『探検家、36歳の憂鬱』 角幡唯介 著

 もう一冊の「雪」の本は、ノンフィクション作家、探検家、角幡唯介の『雪男は向こうからやって来た』にしようと思っていたのだけど、まさかの幅さんとのかぶりで、出遅れた僕が身を引くことにしました。幅さんとは本の趣味が違うと思ってるんだけど、たまにこういうことがあるのは何なんでしょう?

 気を取り直して、でもちょっと根に持って、同じ角幡さんの別の本を紹介します。こっちの方がより新刊でもある。
『探検家、36歳の憂鬱』というタイトルの通り、探検家という稀な生業を選んでしまった彼の逡巡が書かれたエッセイ集です。彼が常に考えるのは、南極や北極といった極点にさえお金を出せばだれでも訪れることができる現代、想像を遥かに超える天災が起こってしまった日本において、「探検家」を名乗る意味はどこにあるのか、ということに尽きます。
 最高峰、徒歩、単独、無補給、などのキーワードがモチベーションになる場合もあるとは思いますが、彼は一歩引いた目線で、自分が探検する意義を問い続けます。『雪男は向こうからやって来た』でもそうですが、現代の探検は明快な答えが出ないまま終わることも多々あります。それを自分だけの体験を含め、客観性を持ったストーリーとして成立させるのが、現代の探検記、優れたノンフィクションなんだと思いました。

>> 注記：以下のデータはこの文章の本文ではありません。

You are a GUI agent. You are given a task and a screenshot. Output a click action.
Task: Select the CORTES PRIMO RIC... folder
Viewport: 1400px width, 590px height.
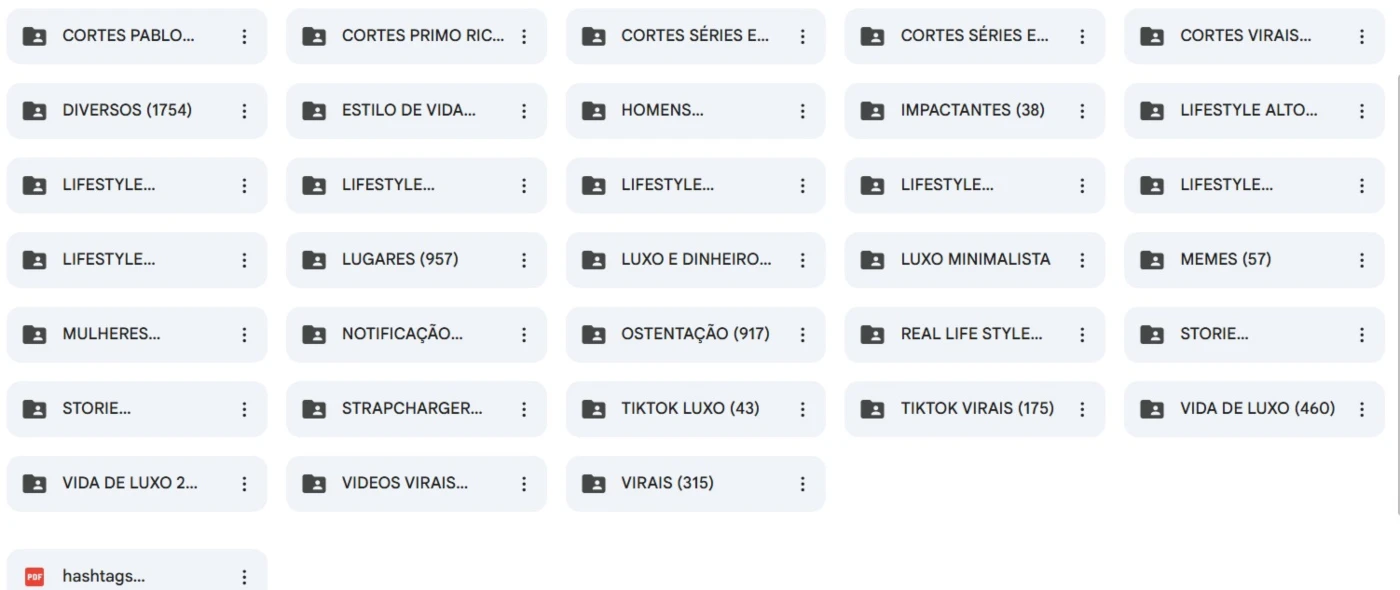(416, 36)
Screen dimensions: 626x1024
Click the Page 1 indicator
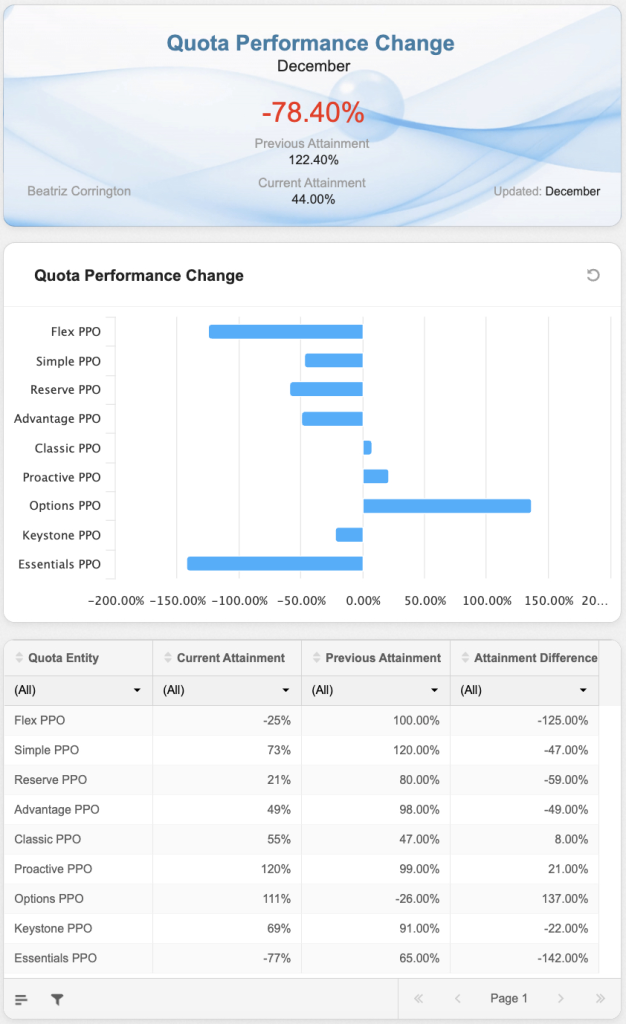tap(508, 998)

 ちなみに「雪」に関して言えば、自身が遭遇した3回の雪崩について綴った「雪崩に遭うということ」というエッセイには、知らなかった雪の世界がありました。
 雪崩というものは上から雪玉が転がり落ちてくるようなイメージがあったのですが、全くそういうものではないみたいです。文中からひくと、

「ドーンという大きな破裂音が突然鳴り響いたのだ。(中略)上の斜面に大きな亀裂が入ったのが見えた。亀裂は瞬時に横に広がり、その下の雪面がすべて沸騰したみたいに泡となって砕け出した。」

 雪が落ちてくるのではなく、自分がいる場所そのものが崩れていくので逃れようがない。それが雪崩なのだそうです。恐ろしい。